Dann noch ein dritter Grund: Im parlamentarischen Prozess befindet sich jetzt die parlamentarische Initiative 21.400, "Bewilligungspflicht gemäss Lex Koller vorübergehend auf Betriebsstätte-Grundstücke ausdehnen". Die Kommission für Rechtsfragen unseres Rates hat beschlossen, dieser parlamentarischen Initiative Folge zu geben. Sie geht jetzt an die Kommission des Ständerates. Wahrscheinlich wird die Kommission des Ständerates dieser Initiative keine Folge geben. Das werden wir dann sehen. Wenn dieser Initiative, die etwa das Gleiche will wie hier die Mehrheit der WAK-N, wider Erwarten Folge gegeben würde, dann würde ein Vernehmlassungsverfahren durchgeführt. Es würde der ordentliche Prozess eingeleitet, und alle interessierten Kreise könnten sich dazu äussern. Dann hätten wir eine breit abgestützte Meinung und wüssten, ob das gewünscht ist oder nicht.
Und dann noch ein weiteres, ebenso wichtiges Argument: Sie wissen, das Covid-19-Gesetz tritt am Tag nach der Schlussabstimmung in Kraft.
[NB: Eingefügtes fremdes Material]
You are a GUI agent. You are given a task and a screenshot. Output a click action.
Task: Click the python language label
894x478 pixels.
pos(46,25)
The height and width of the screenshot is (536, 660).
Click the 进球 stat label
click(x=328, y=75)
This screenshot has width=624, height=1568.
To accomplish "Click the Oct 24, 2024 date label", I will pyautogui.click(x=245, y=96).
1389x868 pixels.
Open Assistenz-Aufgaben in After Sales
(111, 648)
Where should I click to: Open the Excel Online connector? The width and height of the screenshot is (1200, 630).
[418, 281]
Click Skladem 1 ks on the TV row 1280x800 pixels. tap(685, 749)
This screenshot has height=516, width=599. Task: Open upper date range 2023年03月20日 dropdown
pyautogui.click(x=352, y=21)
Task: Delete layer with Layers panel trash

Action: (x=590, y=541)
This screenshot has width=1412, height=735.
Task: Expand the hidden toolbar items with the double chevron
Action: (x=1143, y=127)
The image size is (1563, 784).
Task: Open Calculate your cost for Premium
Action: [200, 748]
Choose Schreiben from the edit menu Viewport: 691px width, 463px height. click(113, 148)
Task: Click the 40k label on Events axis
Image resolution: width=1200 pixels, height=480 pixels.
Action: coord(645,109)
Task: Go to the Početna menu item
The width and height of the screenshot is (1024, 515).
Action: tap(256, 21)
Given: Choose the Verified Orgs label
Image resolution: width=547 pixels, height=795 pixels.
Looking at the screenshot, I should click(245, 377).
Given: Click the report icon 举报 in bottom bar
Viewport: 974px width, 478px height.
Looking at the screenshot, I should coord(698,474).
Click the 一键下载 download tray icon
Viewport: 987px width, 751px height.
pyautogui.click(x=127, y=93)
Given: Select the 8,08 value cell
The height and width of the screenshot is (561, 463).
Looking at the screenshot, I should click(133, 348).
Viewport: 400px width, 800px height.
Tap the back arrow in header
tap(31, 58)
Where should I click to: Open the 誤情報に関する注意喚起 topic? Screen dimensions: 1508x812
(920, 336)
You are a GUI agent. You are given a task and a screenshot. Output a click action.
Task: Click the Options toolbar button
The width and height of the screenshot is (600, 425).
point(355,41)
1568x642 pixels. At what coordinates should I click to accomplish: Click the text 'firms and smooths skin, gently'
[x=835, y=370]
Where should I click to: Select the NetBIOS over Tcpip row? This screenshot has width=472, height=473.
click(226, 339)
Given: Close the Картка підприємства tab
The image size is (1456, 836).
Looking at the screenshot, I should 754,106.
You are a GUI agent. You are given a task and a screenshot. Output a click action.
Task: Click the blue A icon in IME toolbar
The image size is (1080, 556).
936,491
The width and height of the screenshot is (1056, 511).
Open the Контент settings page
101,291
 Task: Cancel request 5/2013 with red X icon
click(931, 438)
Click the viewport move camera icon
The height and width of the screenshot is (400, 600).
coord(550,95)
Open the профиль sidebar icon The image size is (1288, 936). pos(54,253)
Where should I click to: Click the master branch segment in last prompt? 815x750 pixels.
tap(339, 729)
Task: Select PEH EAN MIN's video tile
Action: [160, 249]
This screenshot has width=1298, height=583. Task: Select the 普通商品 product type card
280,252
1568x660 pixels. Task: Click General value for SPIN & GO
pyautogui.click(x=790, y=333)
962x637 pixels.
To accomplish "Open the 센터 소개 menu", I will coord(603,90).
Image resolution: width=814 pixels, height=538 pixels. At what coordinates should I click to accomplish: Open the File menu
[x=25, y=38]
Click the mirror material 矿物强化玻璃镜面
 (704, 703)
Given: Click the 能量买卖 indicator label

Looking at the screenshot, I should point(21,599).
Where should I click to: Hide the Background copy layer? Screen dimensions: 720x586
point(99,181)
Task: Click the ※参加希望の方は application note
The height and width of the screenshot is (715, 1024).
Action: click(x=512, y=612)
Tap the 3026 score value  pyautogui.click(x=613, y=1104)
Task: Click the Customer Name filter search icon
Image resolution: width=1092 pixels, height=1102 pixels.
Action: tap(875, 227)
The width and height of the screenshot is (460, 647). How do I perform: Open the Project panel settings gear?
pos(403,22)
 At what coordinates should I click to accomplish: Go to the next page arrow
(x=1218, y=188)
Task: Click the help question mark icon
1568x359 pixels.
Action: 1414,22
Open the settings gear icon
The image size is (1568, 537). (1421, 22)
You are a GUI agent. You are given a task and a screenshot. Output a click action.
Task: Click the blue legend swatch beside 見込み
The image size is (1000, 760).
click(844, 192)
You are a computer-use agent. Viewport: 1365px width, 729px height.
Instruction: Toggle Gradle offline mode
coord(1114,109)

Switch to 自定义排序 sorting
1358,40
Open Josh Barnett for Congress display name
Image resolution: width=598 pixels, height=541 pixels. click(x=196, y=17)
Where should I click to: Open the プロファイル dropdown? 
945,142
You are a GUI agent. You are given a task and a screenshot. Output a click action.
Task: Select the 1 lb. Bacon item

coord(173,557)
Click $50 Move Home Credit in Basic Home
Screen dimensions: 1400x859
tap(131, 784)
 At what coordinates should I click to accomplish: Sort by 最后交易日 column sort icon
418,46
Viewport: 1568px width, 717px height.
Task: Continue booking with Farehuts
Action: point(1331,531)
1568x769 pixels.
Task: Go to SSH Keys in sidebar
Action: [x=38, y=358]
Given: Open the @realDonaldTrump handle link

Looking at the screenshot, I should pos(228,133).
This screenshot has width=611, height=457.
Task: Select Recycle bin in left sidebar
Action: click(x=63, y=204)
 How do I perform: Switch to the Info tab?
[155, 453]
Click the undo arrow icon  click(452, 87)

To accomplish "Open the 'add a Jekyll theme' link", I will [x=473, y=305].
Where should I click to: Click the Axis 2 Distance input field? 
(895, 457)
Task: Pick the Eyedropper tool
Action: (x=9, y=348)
Das heisst also, wenn wir am Ende der Session über diesen Gesetzentwurf abstimmen und wenn dieser gutgeheissen wird, tritt er am Tag danach in Kraft, ohne Übergangsfrist.
So können wir nicht legiferieren. Wir können eine so gravierende Bestimmung nicht einfach aufnehmen. Sie würde am Tag danach in Kraft gesetzt, und alle pendenten Rechtsgeschäfte, die allenfalls schon beurkundet oder eingeleitet und noch nicht beim Grundbuchamt zur Eintragung angemeldet sind, würden dann dieser Bewilligungspflicht unterstehen. Das wären ganz andere Voraussetzungen, und das geht nicht. So können wir nicht mit unseren Bürgerinnen und Bürgern umgehen, deshalb darf dem Antrag der Mehrheit keinesfalls zugestimmt werden.
Ich bitte Sie eindringlich, bei Artikel 8f dieses Gesetzes meiner Minderheit zu folgen. Ich danke Ihnen für die Unterstützung der Minderheit Müller Leo.